Comme chaque année, la composition de la carte scolaire constitue une passe d’armes plus ou moins longue en fonction des fermetures de classes annoncées et le confinement n’a pas apaisé la situation.

Lors du comité technique spécial départemental (CTSD) de ce lundi, toutes les organisations syndicales (CGT Educ’action, Snudi-fo, Snuipp-fsu), à l’exception de l’Unsa, ont voté contre le projet de carte scolaire pour l’année prochaine. Celle-ci prévoit la création d’une quarantaine de postes d’enseignants supplémentaires mais entérine également des fermetures de classes ainsi que des suppressions ou transformations de postes. Le Val-de-Marne n’a par ailleurs obtenu aucun poste sur le contingent des 1248 postes supplémentaires annoncés début avril, essentiellement consacrés aux zones rurales. Ce mardi, représentants d’enseignants et de parents ont boycotté le Conseil départemental de l’éducation nationale (CDEN) chargé de valider la carte, organisant à la place une audio-conférence de presse. Le CDEN sera re-convoqué vendredi prochain.
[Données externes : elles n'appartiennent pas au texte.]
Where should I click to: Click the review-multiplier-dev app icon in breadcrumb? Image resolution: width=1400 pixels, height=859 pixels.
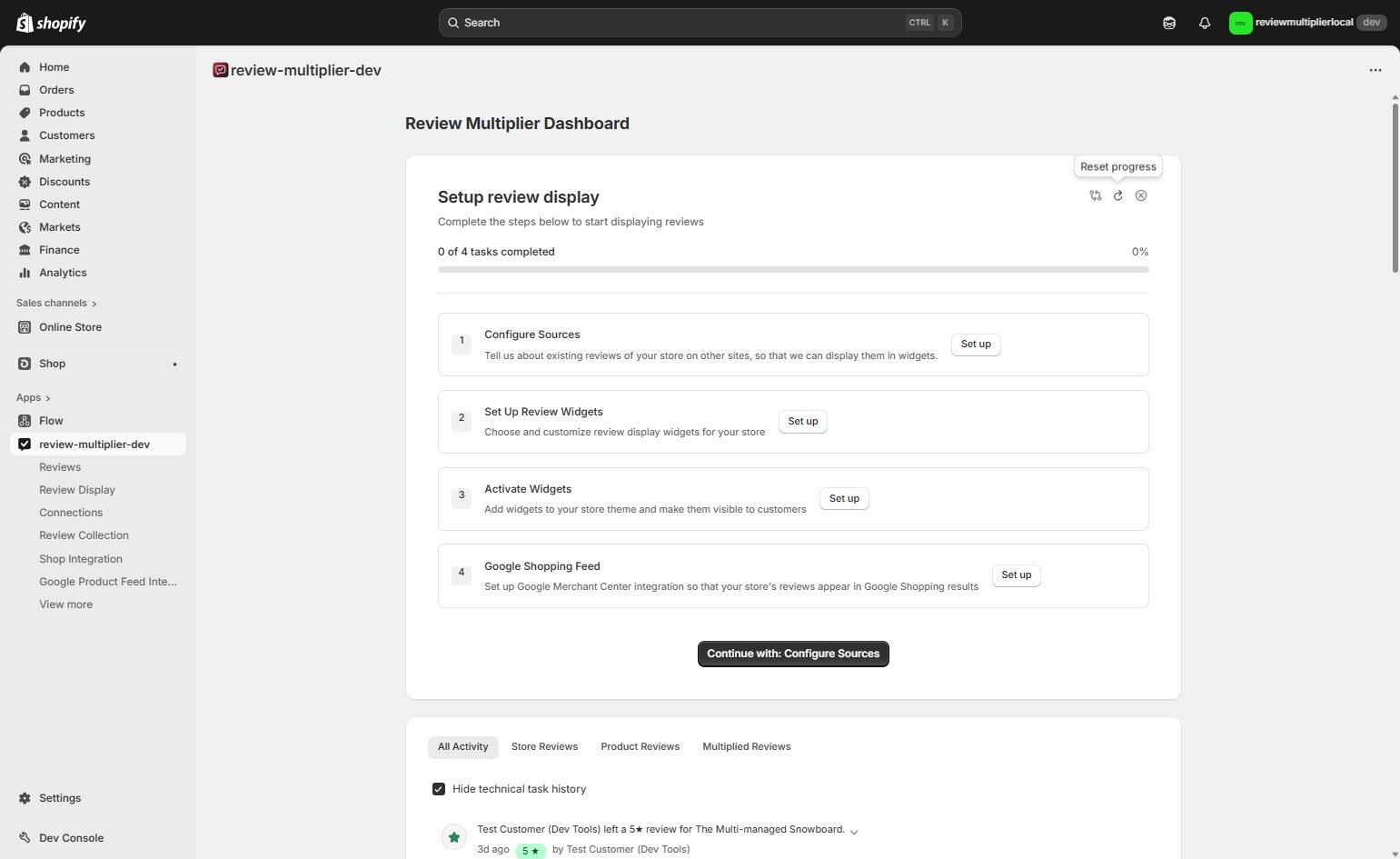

«Nous demandons l’abandon de toutes les fermetures et l’attribution d’une dotation supplémentaire pour prendre en compte les besoins de tous les élèves qui ont subi le confinement. Nous nous préparons à devoir passer davantage de temps dans la prise en charge individuelle des élèves qui ont accumulé le plus de retard. Or, jusqu’à maintenant, nous n’avons pas été entendus par les représentants du ministères», détaille Luc Bénizeau, délégué Snudi-FO 94 et directeur d’école. «Nous avons l’impression que le gouvernement vient de découvrir la problématique des inégalités scolaires. Il faut bien qu’ils comprennent que le seul moyen de lutter contre les inégalités qui se sont creusées pendant le confinement, c’est de nous apporter des moyens concrets, une dotation significative parce que nous allons devoir travailler autrement», ajoute Cyrille Micheletti, délégué SNUipp-FSU 94.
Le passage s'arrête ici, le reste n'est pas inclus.